It's hard to think of a more sure-fire recipe for disaster than to try to portray the life and loves of a famous poet on screen. Add period and setting (1818, England) and one conjures a certain deadly-dreadful Masterpiece Theatre fare, at its best embarassing (blasted heath, declaimed verse, heaving bosoms) and at its worst the cinematic equivalent of narcolepsy. Yet Jane Campion, herself capable of creating such disaster (O, but to have the two hours of my life spent watching Portrait of a Lady returned to me!) has gotten away with it in Bright Star, her portrait of John Keats in love.
It's actually Fanny Brawne in love; we see Keats through the peculiarly intimate point of view of his chaste though impassioned lover, played with instant star intensity by Abbie Cornish. And the movie is not so much about what you'd typically find in a historical biopic, as it is about what's left out.
Bright Star is focused on the interstices between the big stuff - the meaning of art, beauty, poetry and all that - and the hopelessly mundane: how a hem gets sewn, how tea is served, what exactly wind and light can do to a bedroom drape on an English afternoon.
For this reason - that it's a sincere attempt on its filmmaker's part to meet the world of Keats' poetry with a cinematic language of matching intensity - Bright Star is filled with ravishing images. When Keats takes to the top of a tree to contemplate the sky, you feel nearly just as drunk on sumptuous physicality.
The movie is essentially a time machine - a vehicle designed by an anthropological film poetess to take you to another time and place, so remote from our own as to seem truly otherworldly.

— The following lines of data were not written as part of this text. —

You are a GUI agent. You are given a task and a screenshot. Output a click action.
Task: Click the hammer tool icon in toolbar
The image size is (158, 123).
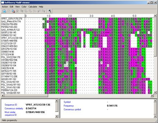[x=50, y=11]
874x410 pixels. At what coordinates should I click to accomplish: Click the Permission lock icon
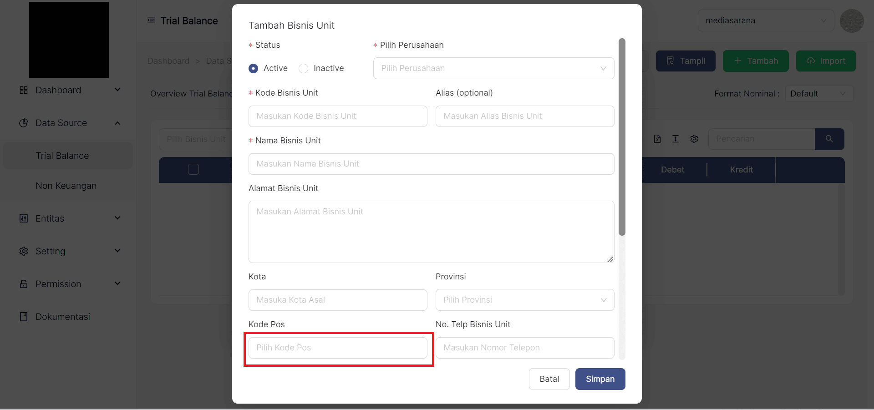(24, 284)
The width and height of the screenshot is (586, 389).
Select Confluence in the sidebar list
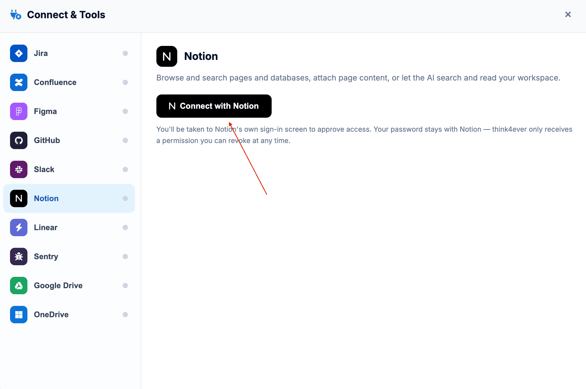(69, 82)
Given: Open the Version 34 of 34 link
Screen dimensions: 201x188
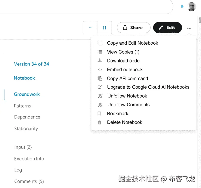Looking at the screenshot, I should click(x=32, y=64).
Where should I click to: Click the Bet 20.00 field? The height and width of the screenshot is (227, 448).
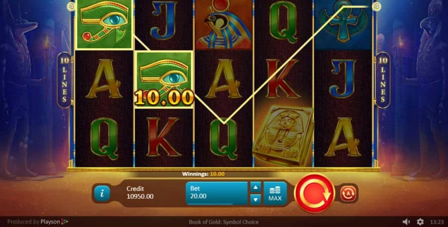217,193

It is, of course, a movie that could easily inspire hatred. Though it succeeds in avoiding Biopic Mawk for the most part (you can't have such a movie, unfortunately, without Keat's untimely tubercular cough) it's mostly gossamer - an ephemeral experience that could easily drive even the most dedicated art house/indie buff to seek out say, five minutes of Fast and Furious 4.
If on the other hand, you're interested in contemplating what a new book looked like in 1818 and how it was gift-wrapped, this could be for you. Fans of perfect casting will also favor it. Ben Whishaw as Keats is hot; Paul Schneider is an ideal big bearish buffoon of a romantic obstacle, and Edie Martin was born to be little Toots, a chubby fledgling pre-Raphaelite nymph.

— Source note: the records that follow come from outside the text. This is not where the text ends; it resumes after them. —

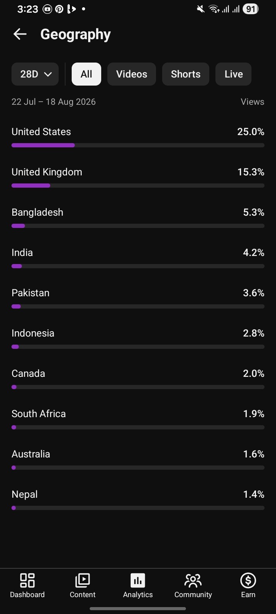The image size is (276, 614).
Task: Select the Live filter chip
Action: [233, 74]
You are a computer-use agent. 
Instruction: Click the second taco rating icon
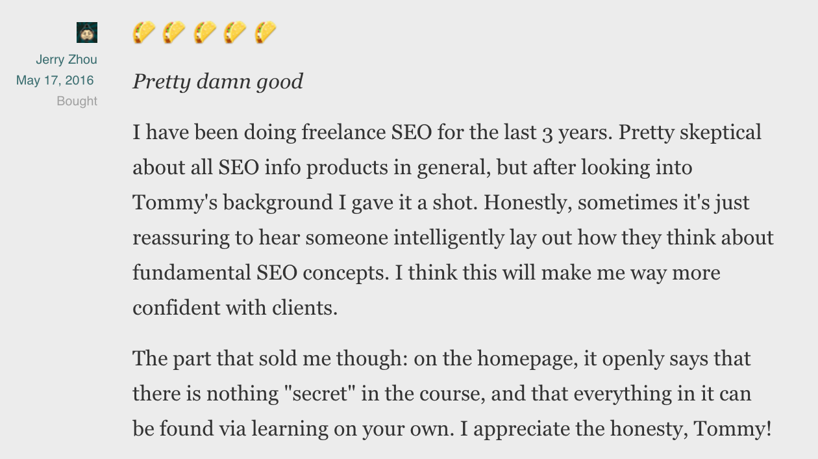(x=174, y=32)
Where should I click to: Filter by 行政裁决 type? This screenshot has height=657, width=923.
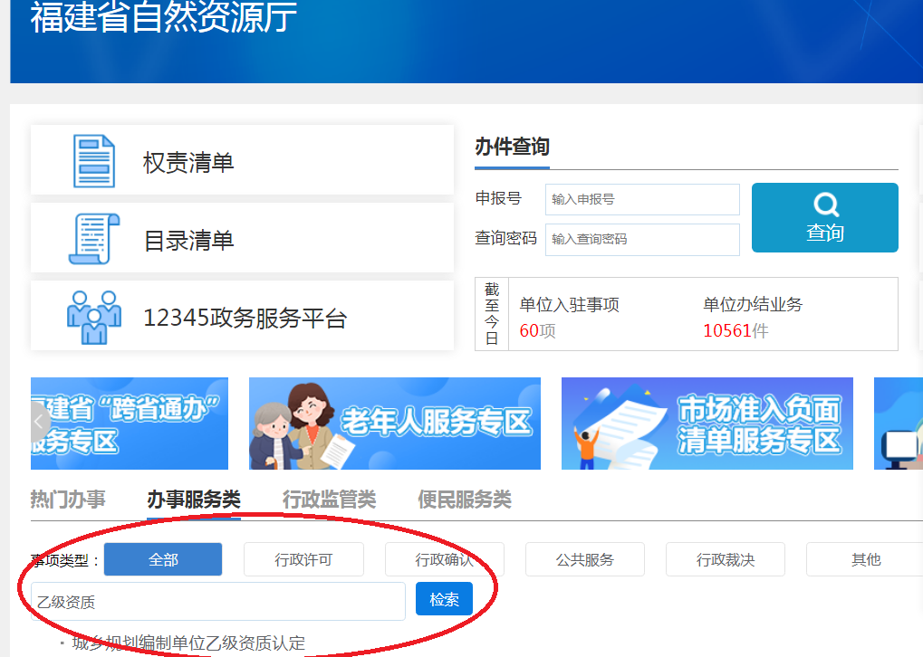(x=725, y=559)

It wouldn't hurt to have a deeply romantic streak. And a taste for fashion.
If you're lucky, you first read Keats when you're young enough to embrace being that unashamedly carried away. The film brings the music of his words to life again - as you watch Campion's imagery (Greig Fraser's work with Campion here is as exquisite as Coutard with Godard), the famous lines read aloud sing with the shock of the new. It's oddly Zen, this butterfly wing of a movie: Bright Star takes you to the past and makes it very, very present.

Great review as always, Billy.
Haven't seen "Bright Star," but I was HOPING you'd comment how "Bright Star" stacks up against "Shakesphere in Love" and "Becoming Jane."
Thanks,
E.C. Henry from Bonney Lake, WA
Posted by: E.C. Henry | September 28, 2009 at 09:58 AM
I was a total devotee of the Romantics when I was 17, a poet, "genius" and idealist. I still remember the feeling of being swept up by them, and it's the communication of that feeling via a work of art I am thinking of when I use the word "poetry"... I am very much looking forward to seeing Bright Star
Posted by: Laura Deerfield | September 28, 2009 at 10:06 PM
EC: I haven't seem JANE, but I can say that it's nothing like SHAKESPEARE - more like 180 degrees from, though it has moments that are funny in a similar self-aware way...

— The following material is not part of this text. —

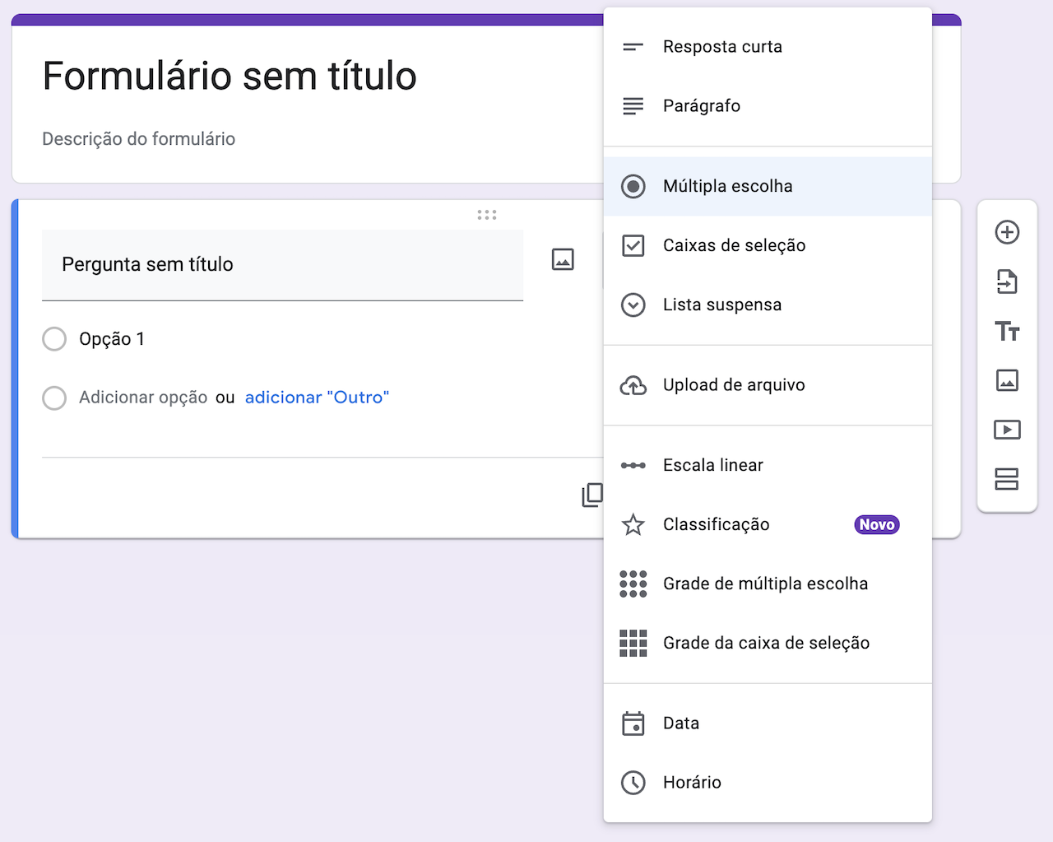Click the Adicionar opção radio circle

[x=54, y=398]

Laura: Then I think you'll have a good time!
Posted by: mernitman | September 29, 2009 at 09:36 PM
I was on the brightstar-movie.com website and they have a contest with prizes from A Diamond is Forever and Montblanc for the most romantic letter or tweet. A great idea to get people writing again.
Posted by: Alana | October 02, 2009 at 04:57 PM
Like Fanny's butterflies, I am myself changed:
The most sublimely exquisite film I have seen in years, near to perfection in its presentation of what IS the essence of Romance.
Transcendent.
Transforming.
The grandest conjure of mortal making.
I'm still reeling since having just seen it-- no, experienced it. I feel as though some part of me may have died from the ecstasy of the tragedy, the sensation of loss so terrifyingly real.
Posted by: Abigail | October 06, 2009 at 09:11 AM
As a lover of Keats, I'm surprised I didn't hear about this one. His poem, "To Emma" is one of my all time favorites. It's too bad they didn't do a very good job in the movie making. I've read some short biographies on Keats and he seems like a really interesting person. I still might rent this one from the store though.
Posted by: Ben | January 11, 2010 at 05:12 PM
Very big movie! I like those times and actors game of Abbie Cornish and Ben Whishaw. All the movie is saturated of romantic impressions and sentimental purity. I love the movie from the first moment until the end! Thanks for the post.